Read Karina Longworth's article “Tarantino's Angst” from L.A. Weekly's print edition.
When Texas's Alamo Drafthouse comes to town to unleash their special brand of bad-ass cinema experience, they mean business. No one's going to stand in their way, not even the entire city of Torrance, CA. (Okay, maybe not every citizen in town, but the city government at least.) The first stop on their Rolling Roadshow tour – beloved classics exhibited outdoors, in the locations where the movies take place, on a blow-up screen with a projector run out of a truck – was scheduled to be at the parking lot of the Del Amo Mall, site of the climactic money exchange in the evening's feature presentation, Quentin Tarantino's Jackie Brown. Citing noise restrictions, however, the city refused the Drafthouse (and local partners Cinefamily) the right to roll film at nearly the last minute.
“Torrance… my home town!” Tarantino bellowed to the gathered crowd of cineastes on Saturday night. “And they fucked me in the ass!” The show did go on, of course, thanks to the fine hospitality of the Proud Bird restaurant on Aviation Blvd., right near the flight path at LAX – site of employment for Cabo Air stewardess Jackie Brown (Pam Grier), and her run-in with ATF agents that gets the whole double-crossing crime spree going. With their expansive lawn in back of the restaurant, underneath the panoramic windows that allow diners to watch the planes coming in, the Proud Bird turned out to be a terrific local for the maiden voyage of Rolling Roadshow 2010. (The series, though it took a brief sabbatical in recent years, is back with a vengeance; upcoming screenings include Dirty Harry in San Francisco's Washington Square Park, and Rocky on the Liberty Steps in Philadelphia.) Tarantino – who introduced the film along with its Oscar-nominated co-star, the great Robert “Max Cherry” Forster – admitted he was excited to be at the Proud Bird for the very first time. (Whoa – somewhere in L.A. that Quentin's never been before?!)
Though a bit brisk for a summer's evening – thanks to the marine layer draping the coastline near the airport – dozens upon dozens of film buffs and Tarantino fans turned up to enjoy the show.
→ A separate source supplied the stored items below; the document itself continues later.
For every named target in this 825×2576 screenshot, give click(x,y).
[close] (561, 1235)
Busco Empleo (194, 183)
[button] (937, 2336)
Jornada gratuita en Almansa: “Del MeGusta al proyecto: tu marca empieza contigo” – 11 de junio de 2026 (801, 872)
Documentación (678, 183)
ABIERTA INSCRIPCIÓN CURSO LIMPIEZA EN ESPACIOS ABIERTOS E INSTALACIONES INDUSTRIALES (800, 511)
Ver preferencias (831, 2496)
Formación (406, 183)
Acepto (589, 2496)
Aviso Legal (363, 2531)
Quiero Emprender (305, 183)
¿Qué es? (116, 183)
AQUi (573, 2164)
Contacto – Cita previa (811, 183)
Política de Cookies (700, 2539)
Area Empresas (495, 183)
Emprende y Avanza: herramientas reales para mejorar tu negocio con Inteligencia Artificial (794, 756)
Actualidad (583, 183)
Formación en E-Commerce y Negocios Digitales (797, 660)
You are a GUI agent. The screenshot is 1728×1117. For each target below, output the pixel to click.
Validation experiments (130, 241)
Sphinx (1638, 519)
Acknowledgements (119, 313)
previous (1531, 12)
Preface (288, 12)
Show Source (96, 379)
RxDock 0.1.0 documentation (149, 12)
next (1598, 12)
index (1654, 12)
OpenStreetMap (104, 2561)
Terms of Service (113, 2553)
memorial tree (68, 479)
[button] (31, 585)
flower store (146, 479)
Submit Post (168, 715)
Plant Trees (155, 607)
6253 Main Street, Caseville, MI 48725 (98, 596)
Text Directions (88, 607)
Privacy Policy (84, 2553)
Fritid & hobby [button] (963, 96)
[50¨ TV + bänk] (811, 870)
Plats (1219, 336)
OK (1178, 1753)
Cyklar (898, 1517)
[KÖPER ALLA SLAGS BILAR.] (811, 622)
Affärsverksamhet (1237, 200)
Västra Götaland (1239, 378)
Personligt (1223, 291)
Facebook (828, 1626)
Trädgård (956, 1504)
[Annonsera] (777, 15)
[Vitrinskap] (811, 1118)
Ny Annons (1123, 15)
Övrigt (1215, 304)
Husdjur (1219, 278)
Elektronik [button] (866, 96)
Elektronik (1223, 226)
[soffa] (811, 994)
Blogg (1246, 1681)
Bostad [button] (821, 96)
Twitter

Considering our love of both the film and Elmore Leonard's source novel, we were pleased to hear more than a few exclamations in the realm of “I know, Jackie Brown is my favorite of his movies, too! I always feel like I'm the only one!” The Proud Bird served up a bargain buffet of food – tacos, grilled corn, hot wings – to the crowd that beat the hell out of popcorn (though some brought that, too), and their bar kept the beer and cocktails flowing all night. (Though we were left to wonder why no one thought to have a Screwdriver drink special – in honor of the favorite tasty beverage of Samuel L. Jackson's Ordell Robbie – going that evening.)
If there was one drawback to the proceedings, it was that even with the Drafthouse's quality portable sound system, the people who didn't show up early enough to score seats close to the screen or straight down the middle of the lawn (where the speakers were pointed) had some issues hearing the film most of the night. We were almost directly under the flight path after all; though we would agree with Drafthouse founder Tim League's assessment before showtime that in a way, the screaming plane landings added a bit of ambiance to Jackie's adventure, sometimes the ambience was a little more in-yo-face than we anticipated. (Man, those Fed Ex cargo planes would wake the dead during an earthquake!) Hardly a dealbreaker, though. One thing that's assured with an Alamo Drafthouse crowd: Most of them probably love the movie so much they know all the dialogue, anyway.